--- start DATA LINES ---

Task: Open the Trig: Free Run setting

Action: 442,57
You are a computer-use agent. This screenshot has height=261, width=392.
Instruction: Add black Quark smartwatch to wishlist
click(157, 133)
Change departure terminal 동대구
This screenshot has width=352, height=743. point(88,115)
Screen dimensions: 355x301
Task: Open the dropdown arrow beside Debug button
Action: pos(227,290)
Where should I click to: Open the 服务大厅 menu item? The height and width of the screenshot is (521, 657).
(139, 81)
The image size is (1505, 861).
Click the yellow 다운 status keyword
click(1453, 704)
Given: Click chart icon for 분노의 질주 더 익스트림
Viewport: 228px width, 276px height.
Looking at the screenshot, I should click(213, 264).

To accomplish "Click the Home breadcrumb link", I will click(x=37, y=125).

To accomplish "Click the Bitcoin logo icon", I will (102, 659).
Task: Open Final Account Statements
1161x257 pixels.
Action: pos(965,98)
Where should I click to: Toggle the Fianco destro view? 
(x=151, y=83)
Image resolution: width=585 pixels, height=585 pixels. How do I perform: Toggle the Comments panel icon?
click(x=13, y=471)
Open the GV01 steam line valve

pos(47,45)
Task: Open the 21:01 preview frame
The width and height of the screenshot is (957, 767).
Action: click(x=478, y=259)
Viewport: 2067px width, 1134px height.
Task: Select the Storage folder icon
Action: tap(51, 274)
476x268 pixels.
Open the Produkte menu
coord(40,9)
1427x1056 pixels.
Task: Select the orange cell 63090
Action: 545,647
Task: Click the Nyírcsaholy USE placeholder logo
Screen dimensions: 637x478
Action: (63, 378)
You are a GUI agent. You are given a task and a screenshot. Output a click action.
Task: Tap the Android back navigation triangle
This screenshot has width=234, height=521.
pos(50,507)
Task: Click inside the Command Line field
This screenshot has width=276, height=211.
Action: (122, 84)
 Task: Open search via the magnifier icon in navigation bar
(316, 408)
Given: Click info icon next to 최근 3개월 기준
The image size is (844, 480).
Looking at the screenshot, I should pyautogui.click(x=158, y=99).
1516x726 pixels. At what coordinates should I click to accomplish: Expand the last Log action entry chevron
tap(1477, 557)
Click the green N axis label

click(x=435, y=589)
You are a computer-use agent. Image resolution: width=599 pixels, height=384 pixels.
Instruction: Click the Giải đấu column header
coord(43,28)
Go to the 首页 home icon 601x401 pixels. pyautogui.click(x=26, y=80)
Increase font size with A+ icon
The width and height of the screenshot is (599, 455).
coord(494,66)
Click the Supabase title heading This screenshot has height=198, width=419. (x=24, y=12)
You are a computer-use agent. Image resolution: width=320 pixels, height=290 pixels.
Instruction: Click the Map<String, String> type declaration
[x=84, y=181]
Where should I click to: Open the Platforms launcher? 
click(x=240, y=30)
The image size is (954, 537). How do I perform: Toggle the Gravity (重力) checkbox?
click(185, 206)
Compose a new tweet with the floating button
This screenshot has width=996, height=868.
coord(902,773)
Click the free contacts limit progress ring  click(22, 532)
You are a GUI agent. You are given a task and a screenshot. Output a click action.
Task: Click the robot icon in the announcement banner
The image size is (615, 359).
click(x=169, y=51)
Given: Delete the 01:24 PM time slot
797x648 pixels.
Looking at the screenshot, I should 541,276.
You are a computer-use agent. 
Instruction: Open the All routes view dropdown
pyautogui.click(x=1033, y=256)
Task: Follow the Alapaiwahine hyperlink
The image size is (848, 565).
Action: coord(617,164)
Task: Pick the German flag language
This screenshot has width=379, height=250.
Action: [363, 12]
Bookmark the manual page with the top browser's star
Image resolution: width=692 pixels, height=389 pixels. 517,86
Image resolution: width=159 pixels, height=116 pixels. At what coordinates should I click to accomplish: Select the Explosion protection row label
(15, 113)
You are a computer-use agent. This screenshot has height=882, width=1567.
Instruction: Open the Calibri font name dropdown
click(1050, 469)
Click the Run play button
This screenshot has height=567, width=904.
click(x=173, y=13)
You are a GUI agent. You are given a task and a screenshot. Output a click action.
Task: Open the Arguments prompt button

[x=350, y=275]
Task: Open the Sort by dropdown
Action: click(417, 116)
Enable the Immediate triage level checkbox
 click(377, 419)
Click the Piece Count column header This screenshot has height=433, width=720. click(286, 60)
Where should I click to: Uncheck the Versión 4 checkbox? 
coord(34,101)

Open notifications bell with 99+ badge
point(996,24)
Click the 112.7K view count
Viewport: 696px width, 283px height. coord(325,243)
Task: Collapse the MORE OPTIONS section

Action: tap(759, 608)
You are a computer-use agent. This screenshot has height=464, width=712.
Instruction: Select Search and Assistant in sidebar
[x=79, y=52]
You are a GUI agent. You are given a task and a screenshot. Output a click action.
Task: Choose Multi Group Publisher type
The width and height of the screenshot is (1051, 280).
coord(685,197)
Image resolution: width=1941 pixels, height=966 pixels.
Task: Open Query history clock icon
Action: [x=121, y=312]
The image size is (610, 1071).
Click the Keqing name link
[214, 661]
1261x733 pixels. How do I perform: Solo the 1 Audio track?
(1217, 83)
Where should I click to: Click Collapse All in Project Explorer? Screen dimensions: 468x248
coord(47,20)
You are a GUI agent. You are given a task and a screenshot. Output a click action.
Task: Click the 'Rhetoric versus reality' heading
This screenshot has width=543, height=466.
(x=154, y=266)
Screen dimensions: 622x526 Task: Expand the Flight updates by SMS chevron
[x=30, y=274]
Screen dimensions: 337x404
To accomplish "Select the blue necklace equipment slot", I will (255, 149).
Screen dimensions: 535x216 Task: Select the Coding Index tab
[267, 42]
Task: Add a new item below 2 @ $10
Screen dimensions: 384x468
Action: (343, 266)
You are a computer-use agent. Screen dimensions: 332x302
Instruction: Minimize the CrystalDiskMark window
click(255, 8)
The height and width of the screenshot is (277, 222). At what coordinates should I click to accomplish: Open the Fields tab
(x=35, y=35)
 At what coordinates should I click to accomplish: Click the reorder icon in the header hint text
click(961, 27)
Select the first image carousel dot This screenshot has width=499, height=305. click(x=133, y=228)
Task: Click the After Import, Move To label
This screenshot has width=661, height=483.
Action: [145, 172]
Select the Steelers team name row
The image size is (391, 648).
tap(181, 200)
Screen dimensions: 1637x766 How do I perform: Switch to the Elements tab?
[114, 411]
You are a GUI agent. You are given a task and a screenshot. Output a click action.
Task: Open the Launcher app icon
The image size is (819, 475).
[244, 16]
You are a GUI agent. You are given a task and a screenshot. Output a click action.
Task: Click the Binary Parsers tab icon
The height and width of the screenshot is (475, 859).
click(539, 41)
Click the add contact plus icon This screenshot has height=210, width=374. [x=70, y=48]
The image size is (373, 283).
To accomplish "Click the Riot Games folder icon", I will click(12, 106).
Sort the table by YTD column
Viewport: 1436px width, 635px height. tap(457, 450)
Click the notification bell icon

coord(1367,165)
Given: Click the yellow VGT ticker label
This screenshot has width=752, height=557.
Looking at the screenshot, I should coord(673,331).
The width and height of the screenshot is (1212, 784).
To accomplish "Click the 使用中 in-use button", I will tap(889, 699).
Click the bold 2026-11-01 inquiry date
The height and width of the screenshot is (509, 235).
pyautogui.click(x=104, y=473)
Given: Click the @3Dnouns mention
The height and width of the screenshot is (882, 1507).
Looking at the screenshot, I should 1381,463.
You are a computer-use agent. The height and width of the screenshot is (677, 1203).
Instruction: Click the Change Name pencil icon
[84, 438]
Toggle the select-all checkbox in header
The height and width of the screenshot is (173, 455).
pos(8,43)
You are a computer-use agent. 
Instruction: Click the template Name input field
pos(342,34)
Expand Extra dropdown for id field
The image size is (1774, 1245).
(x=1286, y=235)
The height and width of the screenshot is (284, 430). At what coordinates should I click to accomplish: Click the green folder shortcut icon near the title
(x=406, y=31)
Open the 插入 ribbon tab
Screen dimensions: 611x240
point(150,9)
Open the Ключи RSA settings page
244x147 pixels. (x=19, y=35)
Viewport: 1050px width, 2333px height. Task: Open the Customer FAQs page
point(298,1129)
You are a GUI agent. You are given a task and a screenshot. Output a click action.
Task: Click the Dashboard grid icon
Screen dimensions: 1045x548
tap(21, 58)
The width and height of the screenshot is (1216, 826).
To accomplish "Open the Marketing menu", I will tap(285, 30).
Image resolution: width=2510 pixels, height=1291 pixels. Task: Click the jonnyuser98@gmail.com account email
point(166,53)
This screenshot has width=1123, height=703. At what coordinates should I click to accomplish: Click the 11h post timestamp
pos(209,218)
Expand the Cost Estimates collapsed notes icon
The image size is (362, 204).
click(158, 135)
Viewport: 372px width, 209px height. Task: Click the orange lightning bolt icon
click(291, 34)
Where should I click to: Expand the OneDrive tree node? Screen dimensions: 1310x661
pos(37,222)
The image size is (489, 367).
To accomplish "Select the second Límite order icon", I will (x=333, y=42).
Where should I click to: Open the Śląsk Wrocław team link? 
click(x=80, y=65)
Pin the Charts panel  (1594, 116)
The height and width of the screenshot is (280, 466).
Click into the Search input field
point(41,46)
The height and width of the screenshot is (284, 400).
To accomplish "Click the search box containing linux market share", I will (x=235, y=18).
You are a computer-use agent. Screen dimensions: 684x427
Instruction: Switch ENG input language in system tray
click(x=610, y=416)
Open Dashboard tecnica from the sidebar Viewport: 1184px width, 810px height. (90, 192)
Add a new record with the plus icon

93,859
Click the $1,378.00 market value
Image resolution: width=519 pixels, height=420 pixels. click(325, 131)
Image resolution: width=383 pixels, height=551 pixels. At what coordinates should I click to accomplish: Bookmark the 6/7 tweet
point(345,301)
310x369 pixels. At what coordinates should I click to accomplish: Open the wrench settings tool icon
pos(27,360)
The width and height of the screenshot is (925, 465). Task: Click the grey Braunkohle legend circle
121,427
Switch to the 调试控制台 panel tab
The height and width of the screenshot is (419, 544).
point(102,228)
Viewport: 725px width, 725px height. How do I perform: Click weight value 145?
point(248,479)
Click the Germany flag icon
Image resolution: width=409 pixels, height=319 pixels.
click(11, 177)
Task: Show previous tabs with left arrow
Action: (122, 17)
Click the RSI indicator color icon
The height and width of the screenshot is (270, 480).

--- end DATA LINES ---

▶ **WRITTEN PROBLEM**: Collect every line of the data above that contains the string "type", treating uppercase and lowercase letters as distinct.

▶ **EXPECTED ANSWER**:
Instruction: Click the Map<String, String> type declaration
Task: Choose Multi Group Publisher type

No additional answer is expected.